Still, some speakers noted that globalisation was impacting not only on economic relations, but also the WCC’s task to promote Christian unity.

"In this period of globalisation it is not only a dream," said Orthodox Archbishop Anastasios of Tirana and All Albania, one of the newly-elected WCC presidents, in a reference to church unity. "It is a duty and it is a necessity."

The assembly was also the first meeting of the WCC’s highest decision-making body since the election in 2005 of Cardinal Joseph Ratzinger as Pope Benedict XVI.

The Catholic Church does not belong to the grouping but cooperates with the church council in many areas, and, in a message to the assembly, Pope Benedict spoke of the need for a "solid partnership" with the WCC. Some participants recalled that after his election as pontiff, Benedict had spoken of the need for "concrete steps" to achieve Christian unity.

These could include churches celebrating Easter on the same date and recognising each other’s baptism, said Cardinal Walter Kasper, president of the Pontifical Council for Promoting Christian Unity.
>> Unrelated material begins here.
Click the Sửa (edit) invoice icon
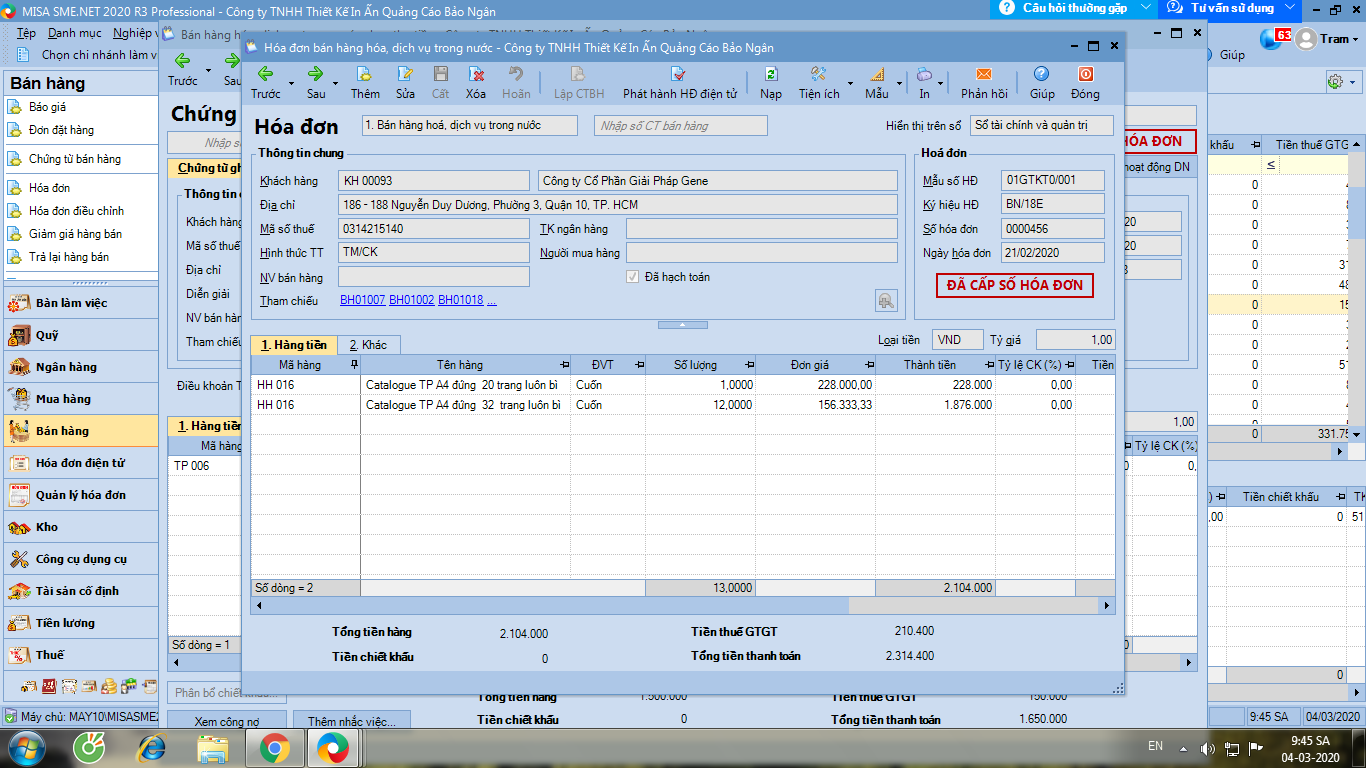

He was echoing remarks by outgoing WCC moderator Catholicos Aram I of the Armenian Apostolic Church.

The WCC assembly said it hoped for "substantial progress" on these issues by the time of its next assembly, "all on the way towards visible unity and a shared Eucharist".

Still, it was Benedict as the guardian of the Vatican’s doctrine before he became Pope, who issued a statement restating that Protestant denominations are not churches in the "proper sense" of the word.

"If we cannot recognise each other as churches in the full sense of the word, it is very difficult for us to call the peoples of the world to more unity," noted German Lutheran Bishop Margot Kässmann.

This concern was also expressed by a representative from Christianity’s fast-growing Pentecostal sector, which for the most part does not belong to the WCC.

"We need to accept one another without reservation, without dividing churches into first-class and second-class," said Norberto Saracco, an Argentinian Pentecostal pastor and scholar.

In the run-up to the assembly, WCC leaders had stressed the importance of inter-faith dialogue, a challenge that was underlined by the controversy over cartoons caricaturing the Prophet Muhammad which generated worldwide protests, some of them violent.

The WCC assembly deplored publication of the cartoons as well as violent demonstrations, and called on WCC members to join in non-violent protests with those experiencing attacks on their religion.

"Faced with the publication of the cartoons of the Prophet Muhammad of Islam … we recognise it is crucial to strengthen dialogue and cooperation between Christians and Muslims," the assembly stated.

Still, the gathering was also challenged by Archbishop of Canterbury Rowan Williams to recognise the plight and courage of small Christian communities in places such as the Middle East and Pakistan.

"This is not the climate of ‘dialogue’ as it happens in the West or in the comfortable setting of international conferences; it is the painful making and remaking of trust in a deeply unsafe and complex environment," noted Williams, the leader of the worldwide Anglican communion.

The WCC gathering saw the mid-point of the WCC’s Decade to Overcome Violence initiative, which was marked by a thousand-strong march through the streets of Porto Alegre led by Nobel Peace Prize laureates Archbishop Desmond Tutu and Adolfo Perez Esquivel.

"You know, they marched in Berlin, and the Berlin Wall fell," Tutu told the crowd. "They marched in South Africa, and apartheid fell. Now we march in Porto Alegre, and violence will end."